Recover from failover cluster instance failure

Applies to: SQL Server

This topic describes how to recover from cluster failures by using the Failover Cluster Manager snap-in after a failover occurs in SQL Server. The Failover Cluster Manager snap-in is the cluster management application for the Windows Serer Failover Clustering (WSFC) service.

Recover from an irreparable failure

Use the following steps to recover from an irreparable failure. The failure could be caused, for example, by the failure of a disk controller or the operating system. In this case, failure is caused by hardware failure in Node 1 of a two-node cluster.
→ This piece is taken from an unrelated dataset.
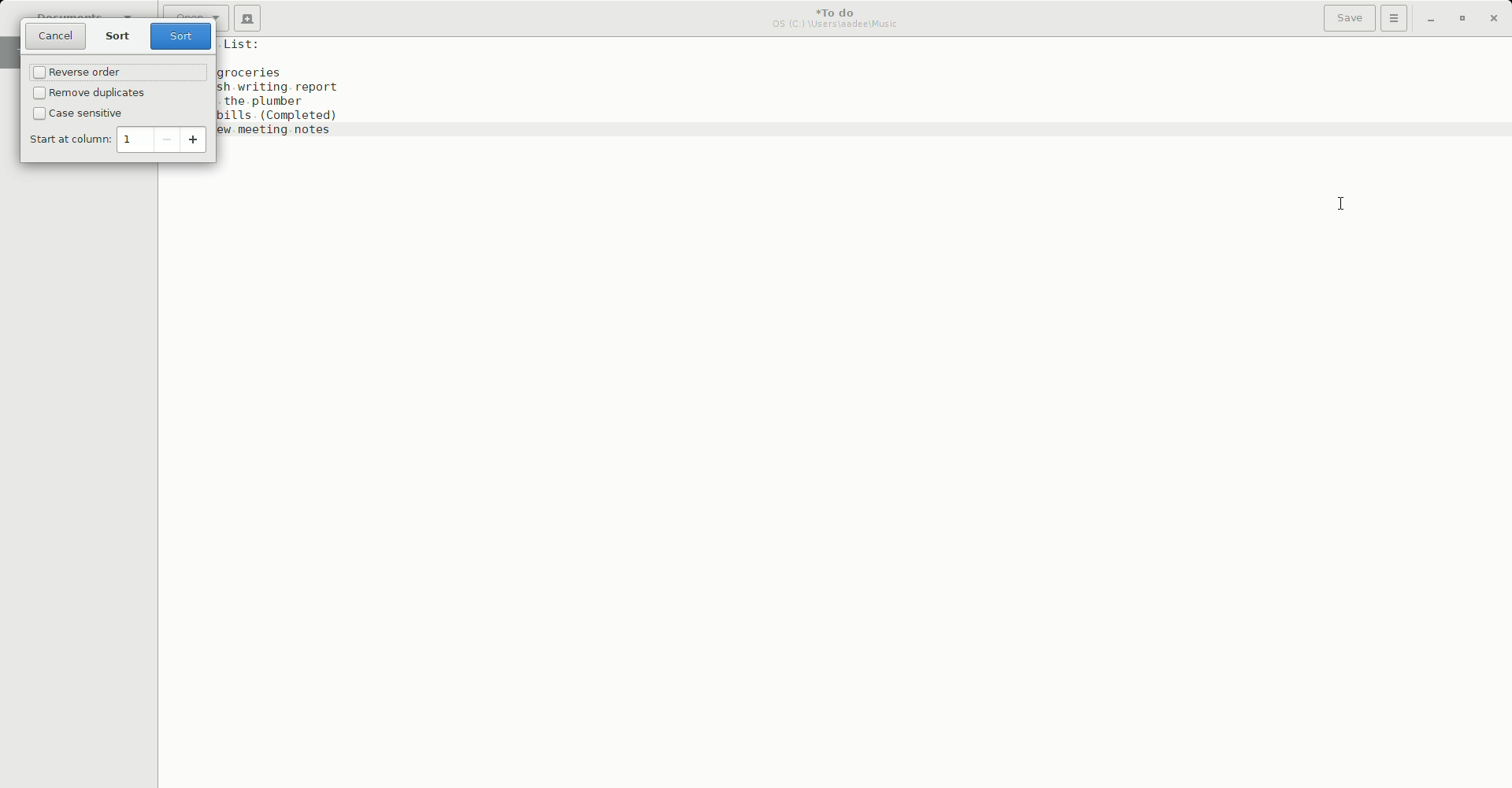 This screenshot has width=1512, height=788. I want to click on Sort, so click(181, 37).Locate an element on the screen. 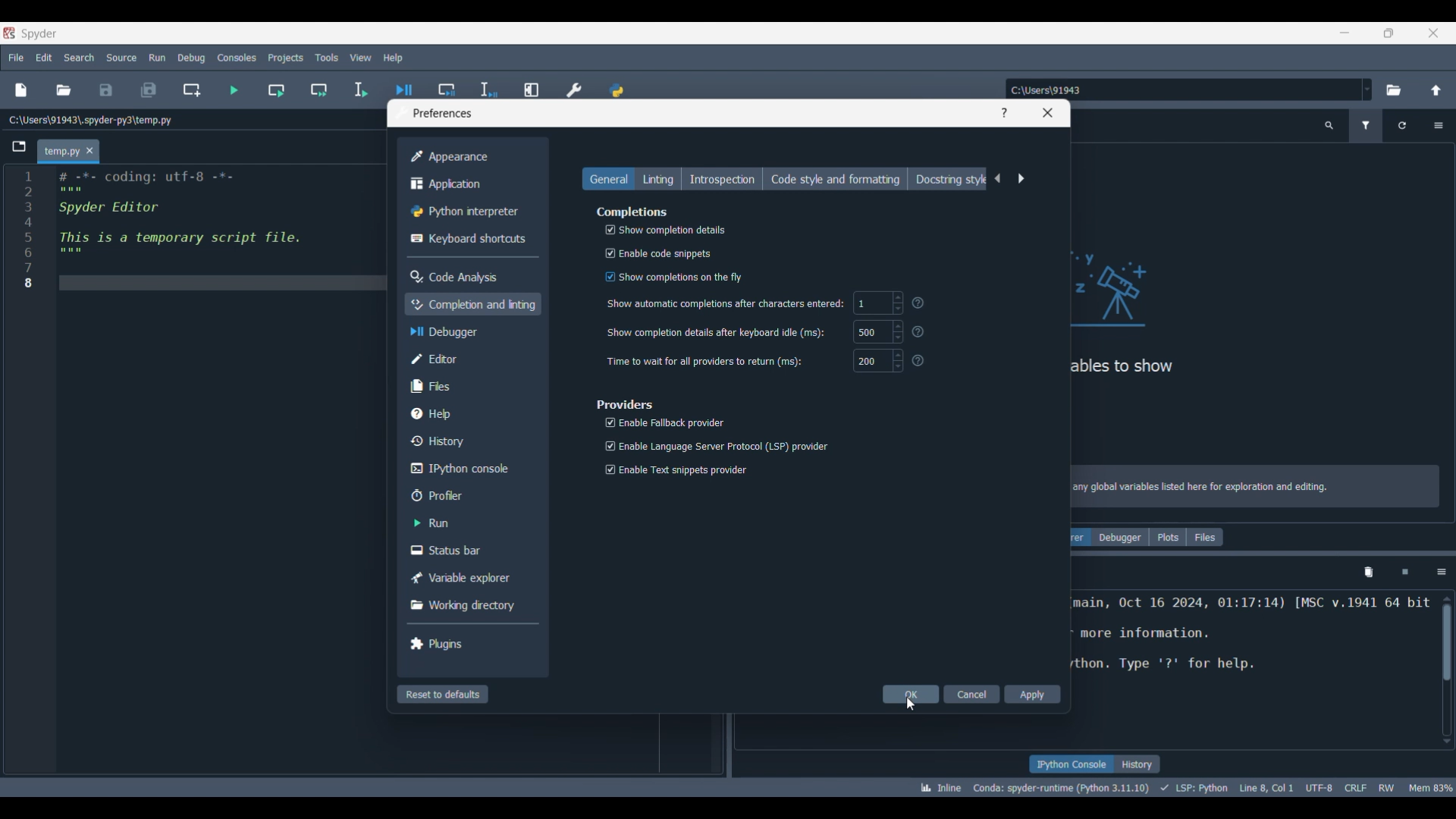 The height and width of the screenshot is (819, 1456). Files is located at coordinates (1205, 537).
  1. After Node 1 fails, the SQL Server FCI fails over to Node 2.

  2. Evict Node 1 from the FCI. To do this, from Node 2, open the Failover Cluster Manager snap-in, right-click Node1, click Move Actions, and then click Evict Node.

  3. Verify that Node 1 has been evicted from the cluster definition.

  4. Install new hardware to replace the failed hardware in Node 1.

  5. Using the Failover Cluster Manager snap-in, add Node 1 to the existing cluster. For more information, see Before Installing Failover Clustering.

  6. Ensure that the administrator accounts are the same on all cluster nodes.

  7. Run SQL Server Setup to add Node 1 to the FCI. For more information, see Add or Remove Nodes in a SQL Server Failover Cluster (Setup).

Recover from a reparable failure

Us the following steps to recover from a reparable failure. In this case, failure is caused by Node 1 being down or offline but not irretrievably broken. This could be caused by an operating system failure, hardware failure, or failure in the SQL Server instance itself.

  1. After Node 1 fails, the FCI fails over to Node 2.

  2. Resolve the problem with Node 1.

  3. Ensure that all nodes are online and the WSFC service is working.

  4. Fail over SQL Server to the recovered node.